There are so many maxims by which you could choose to trade but the one that is most closely aligned to trading is “it’s not whether you win or lose but how you play the game”.
Indeed this is something that all novice traders should have to write all over their plans as most of them enter into the world of trading with the pre-conceived idea that winning is all that matters.
The truth is that to make long-term gains, the most essential elements are planning and discipline.

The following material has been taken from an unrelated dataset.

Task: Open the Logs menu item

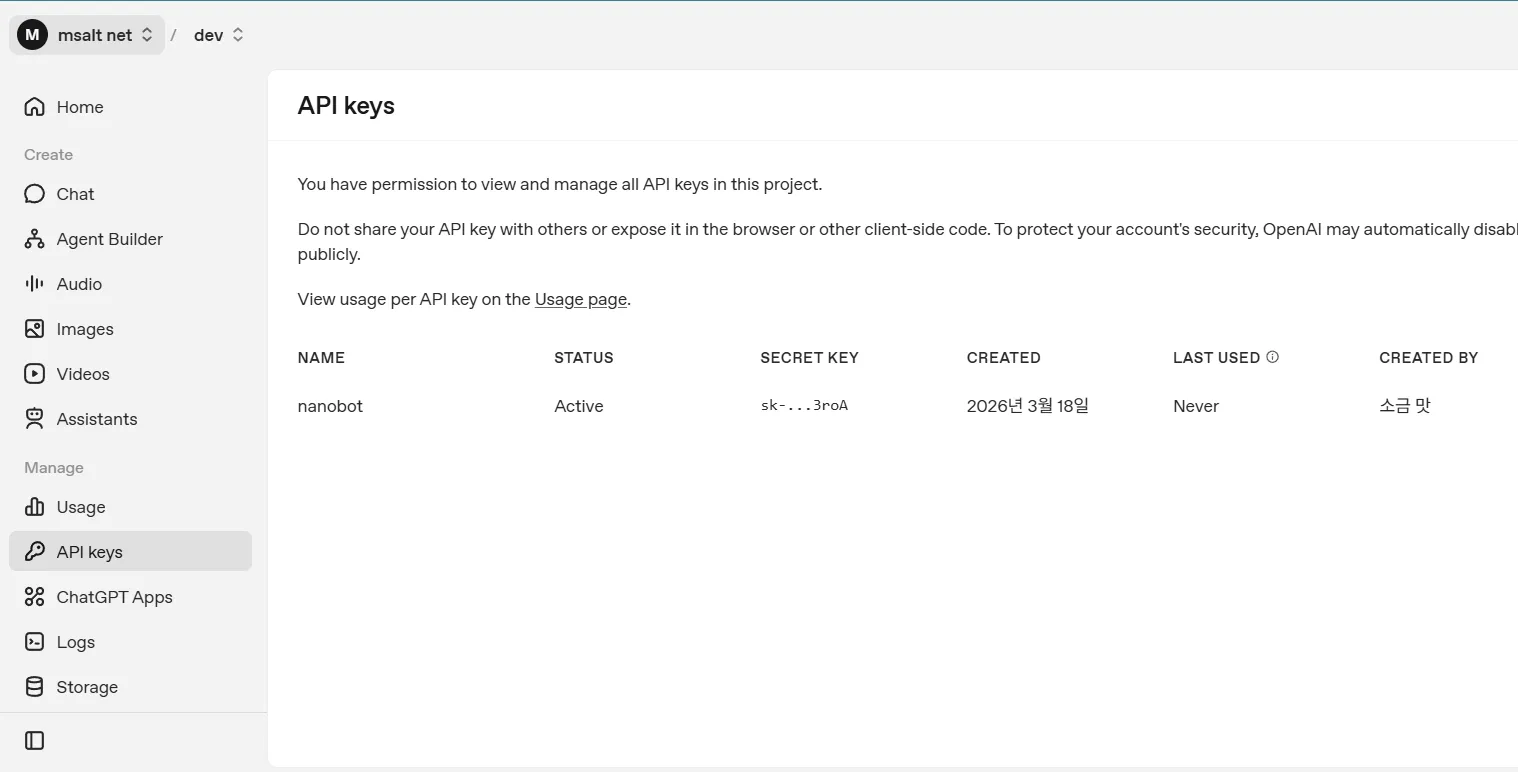Action: point(76,642)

Obviously, it is possible to get some quick wins, to cash in on a whim but these methods will not work in the long-term.
Justified VS Unjustified Wins
In order to clarify the point, it is essential to make a distinction between justified versus unjustified wins.
So when is a win justified as opposed to unjustified?
Well if a trader enters into a trade with a detailed plan that identifies all the key elements of exit points, risk management and then follows that plan, any profit is fully justified.
The trader has executed their trade correctly and gained the benefit of doing so with a profit. Such a gain reinforces the idea of using and sticking to a plan.
On the flip-side, an unjustified profit is one that occurred by chance. The trader either didn’t make a plan or didn’t follow it, but they still made a profit.
The unjustified profit is not good for the long term as it only gives the trader the idea that they can get away with not following a plan. An example of how it might occur is when a trade starts out in a perfectly structured fashion with a plan, but the plan doesn’t work through as expected as the markets don’t move as much as anticipated or go in the wrong direction. At this point the plan and good practice would dictate to close out the trade and move on.
However if the trader holds on and the markets later shifts so they are able to profit take, it gives the idea that not following the plan is not a bad thing after all.
The Real Cost of Unjustified Wins for Future Investments and Trades
The argument would be from the trader “all is well that ends well” and that would be right in pure numerical terms, though one could in fact further argue that the lost opportunity cost in the meantime even negates that.
More importantly, is the psychological cost that unjustified wins bring into the trader’s future approach to trading. It strips away the need for the discipline to follow a plan which in the long run will only end up bringing with it greater losses than the initial gain.
If successful trading is all about the long-term and the ability to consistently produce profits then it is essential to have a method for doing that. The method is planning to win and the execution of the plans in a consistent and disciplined fashion to gain from the law of averages. It is always about the percentages of the whole portfolio at the end of the day and not about any individual gain or loss.
Even executing a strategy that should deliver an 80% success rate will in reality deliver less than that due to the sheer nature of the markets and the fact that the past is not a true prediction of future performance. If a trader consistently goes off the plan then they will degrade their anticipated rates of return even further as the odds start going against them.
Plan to win both with each individual trade as well as in terms of the long-term strategy.
Follow the plan in a consistent and disciplined fashion and the rewards will become evident, which in turn will reinforce the understanding of the need for a structured approach.
The unjustified wins might deliver an occasional success and the feeling that somehow you have beaten the system, but there is a high price to be paid if you can’t acknowledge that justified wins are the ones you should be seeking.